The planifolia species is the one that gives the finest and most persistent aroma. The one grown in Réunion, called Bourbon vanilla, is considered the most popular for baking. The species sought by perfumers is a species whose pods are called vanillons, are wider and shorter. Their more marked fragrance is the one particularly sought after for fine perfumery. It is mainly cultivated in Guadeloupe, since 1877.
From pod to aroma
The vanilla pod must undergo complex drying and fermentation to obtain this much appreciated aroma, which is due to the presence of gluco-vanillin.

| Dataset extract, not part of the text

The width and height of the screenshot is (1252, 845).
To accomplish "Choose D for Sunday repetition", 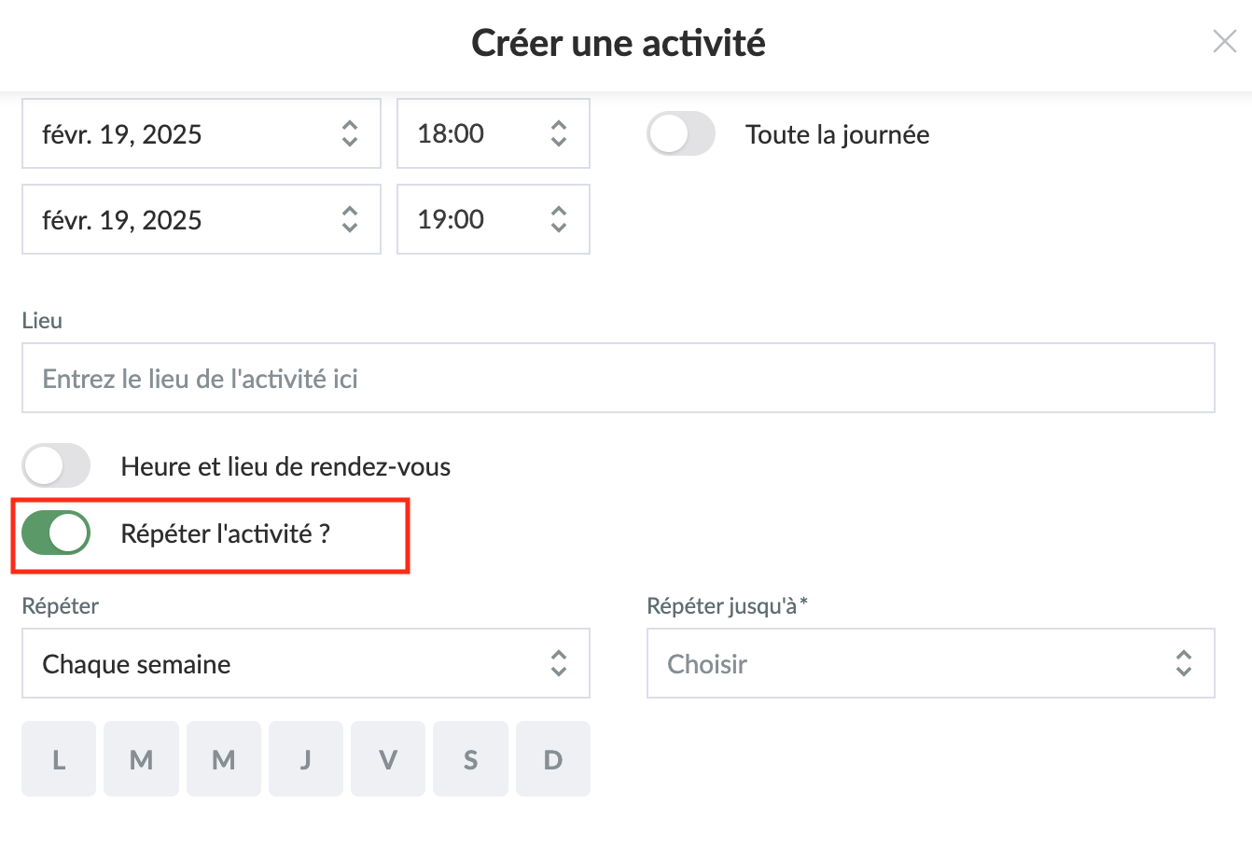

It is first blanched in hot water for about twenty seconds. In a second stage, partial fermentation is caused in a current of humid heat, smothered in boxes, under blankets, alternating with exposure to the sun for fifteen days, delicately regularly turned over This first operation is necessary to trigger the enzyme activity. Then comes the drying, between shade and partial sun, to bring the humidity rate back to around 25 to 35%, which also lasts a fortnight. The aroma develops and we observe the blackening and softening of the pods which then have a wrinkled appearance and we finally see the vanillin crystals appear. The vanillas are then classified according to different criteria, appearance, finesse, aromas.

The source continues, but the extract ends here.